▽
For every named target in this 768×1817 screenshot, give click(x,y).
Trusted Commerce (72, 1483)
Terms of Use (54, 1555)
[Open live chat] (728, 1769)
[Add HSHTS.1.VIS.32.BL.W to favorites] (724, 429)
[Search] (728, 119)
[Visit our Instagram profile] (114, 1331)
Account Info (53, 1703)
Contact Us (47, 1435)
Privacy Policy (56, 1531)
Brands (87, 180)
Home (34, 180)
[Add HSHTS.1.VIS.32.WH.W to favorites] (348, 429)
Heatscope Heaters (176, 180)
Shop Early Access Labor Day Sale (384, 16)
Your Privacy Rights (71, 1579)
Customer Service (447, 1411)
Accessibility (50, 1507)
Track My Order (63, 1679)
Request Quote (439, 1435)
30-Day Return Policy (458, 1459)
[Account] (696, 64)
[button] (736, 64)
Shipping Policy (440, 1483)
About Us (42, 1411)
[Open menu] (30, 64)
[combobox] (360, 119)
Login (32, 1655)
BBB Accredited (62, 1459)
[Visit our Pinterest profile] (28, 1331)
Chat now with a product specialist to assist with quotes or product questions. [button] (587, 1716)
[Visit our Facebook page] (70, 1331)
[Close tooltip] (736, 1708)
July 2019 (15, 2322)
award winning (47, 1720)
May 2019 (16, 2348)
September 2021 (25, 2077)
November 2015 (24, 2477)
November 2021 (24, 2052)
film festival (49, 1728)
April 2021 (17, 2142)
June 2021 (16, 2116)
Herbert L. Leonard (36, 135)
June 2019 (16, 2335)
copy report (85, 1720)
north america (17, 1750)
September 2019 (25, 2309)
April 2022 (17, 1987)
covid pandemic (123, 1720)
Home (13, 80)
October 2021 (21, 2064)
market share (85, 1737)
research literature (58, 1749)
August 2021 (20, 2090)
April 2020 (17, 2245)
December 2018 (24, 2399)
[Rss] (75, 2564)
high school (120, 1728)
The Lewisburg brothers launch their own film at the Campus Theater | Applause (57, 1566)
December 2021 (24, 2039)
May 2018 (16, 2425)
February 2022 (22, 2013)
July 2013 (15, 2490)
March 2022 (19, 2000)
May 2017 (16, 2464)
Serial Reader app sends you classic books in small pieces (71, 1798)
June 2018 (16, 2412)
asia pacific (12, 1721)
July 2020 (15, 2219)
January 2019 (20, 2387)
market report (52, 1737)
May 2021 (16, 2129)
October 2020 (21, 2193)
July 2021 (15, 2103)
△
** YOUR OBJECTIVE **
Count how many lines above hold the word "July", then reply with that number alone.

** ANSWER AREA **
4